I swear IOPS/request latency is one of the least understood things in these huge companies. "But we have 40bazillion GB and 100GB LAN", cool story bro, your disk queue latency is pegged at your depth limit and your fs response latency is over a second, everything is going to suck till you deal with that.
I have had customers say this when not getting desired throughput cross-continent. "But the pipes! They are fat!" Yes but also your window needs to scale... 6 figure network engineers not knowing about window scaling, who do not know how to analyze a packet trace.
I recently had someone suggest that they needed 1ms latency cross-continent. I explained patiently that the laws of physics have to change for them to hit that number.
Oh, this is too common! I can't even count how many times I had to blame Einstein for setting the speed of light too low in his law. (Nitpick: I know he's the wrong person to blame, but he's famous enough to make this joke understandable by everybody)
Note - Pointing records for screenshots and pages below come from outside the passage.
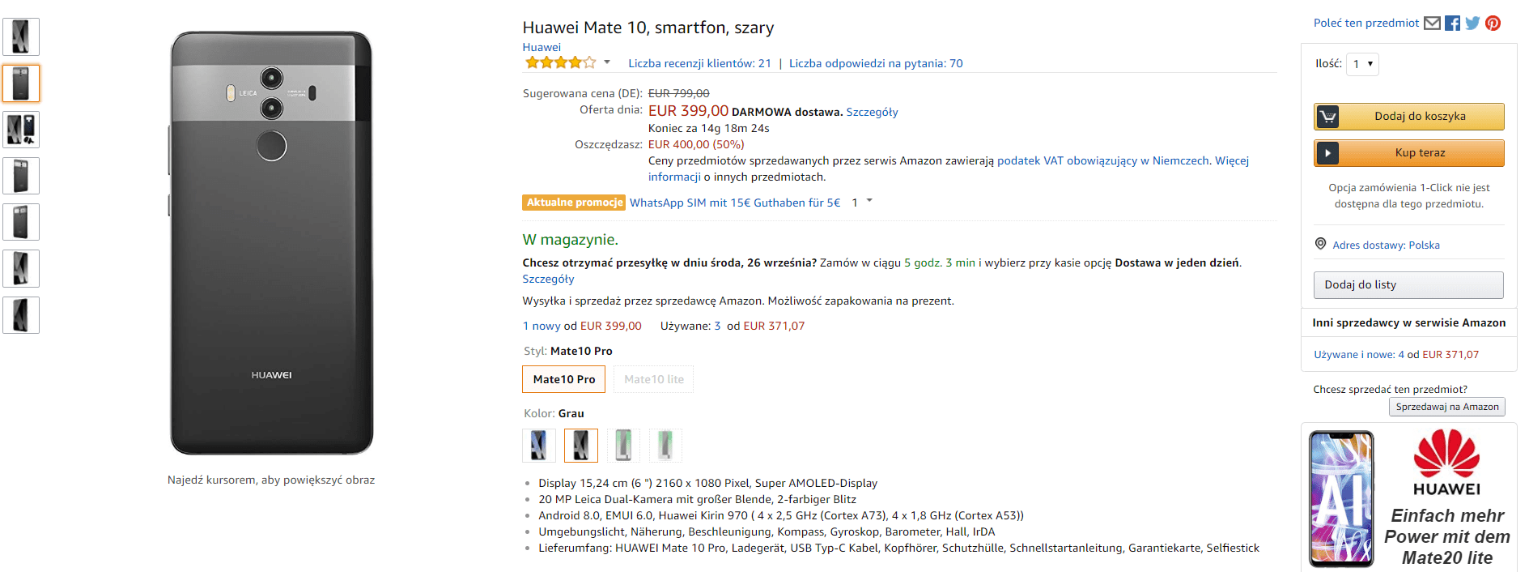Share product on Twitter bird icon
The height and width of the screenshot is (572, 1529).
click(x=1472, y=23)
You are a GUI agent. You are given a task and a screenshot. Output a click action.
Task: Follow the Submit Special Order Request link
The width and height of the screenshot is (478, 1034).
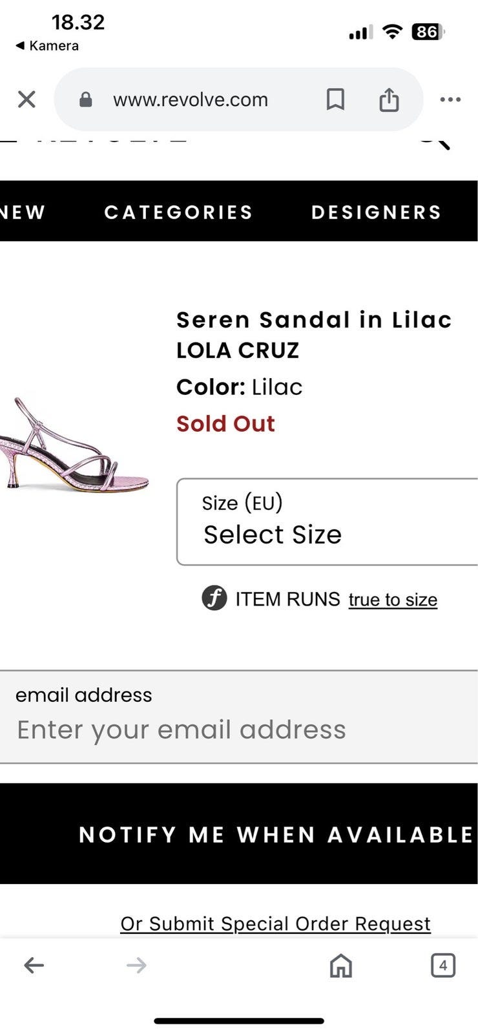pyautogui.click(x=275, y=923)
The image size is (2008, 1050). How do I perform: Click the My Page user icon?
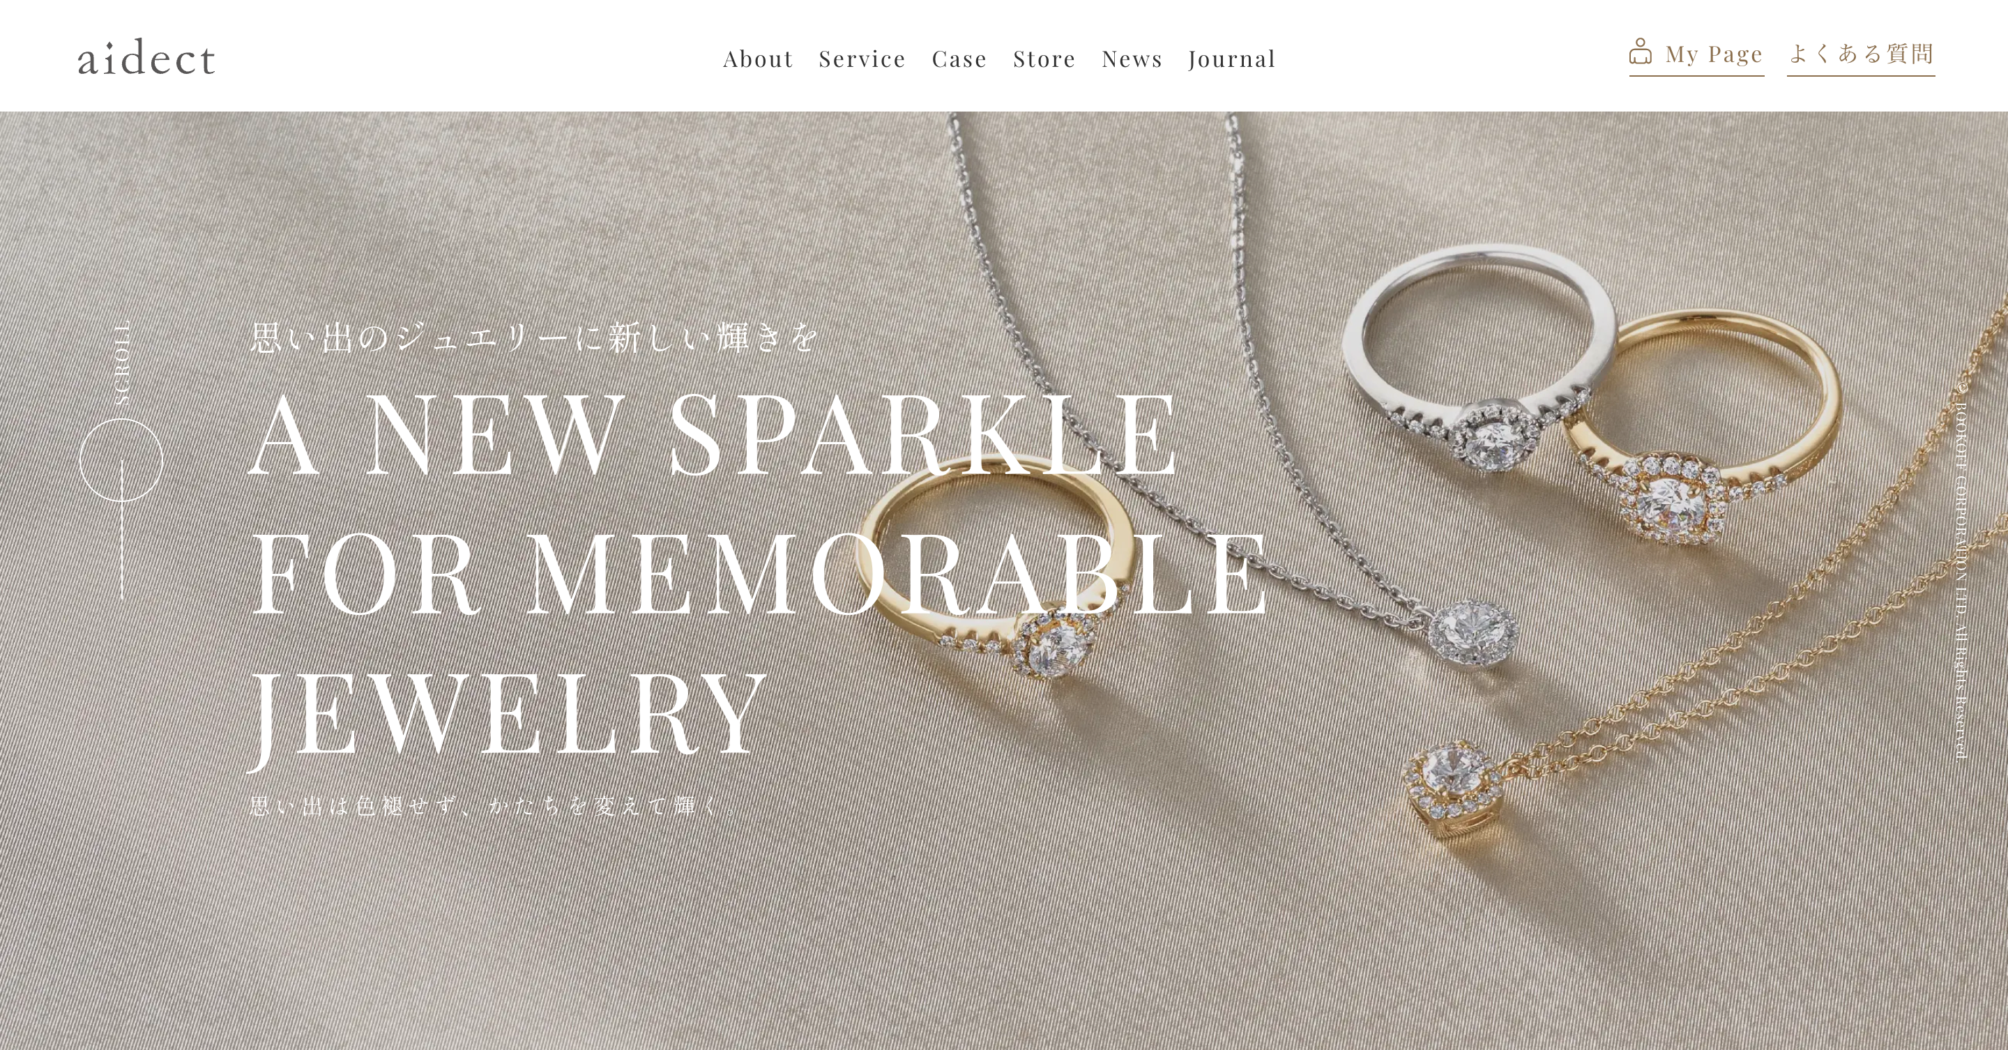tap(1640, 51)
Once I had to write a root cause analysis report and it basically explained how TCP works.
Truth. I literally have a signal on one of my monitoring dashboards which indicates "database is currently undergoing online backup", because it is the single most important performance signal I have. This doesn't come to me as a signal from the database team; I have to poll the database for it myself.
Noisy neighbor in inadequately-isolated, shared-tenancy models is just the worst.
> your disk queue latency is pegged at your depth limit and your fs response latency is over a second
You said words. And I totally, 100% understand them. But, like, for the plebs that are totally not me, could you elaborate on what you're talking about here? I^WThey would like to understand.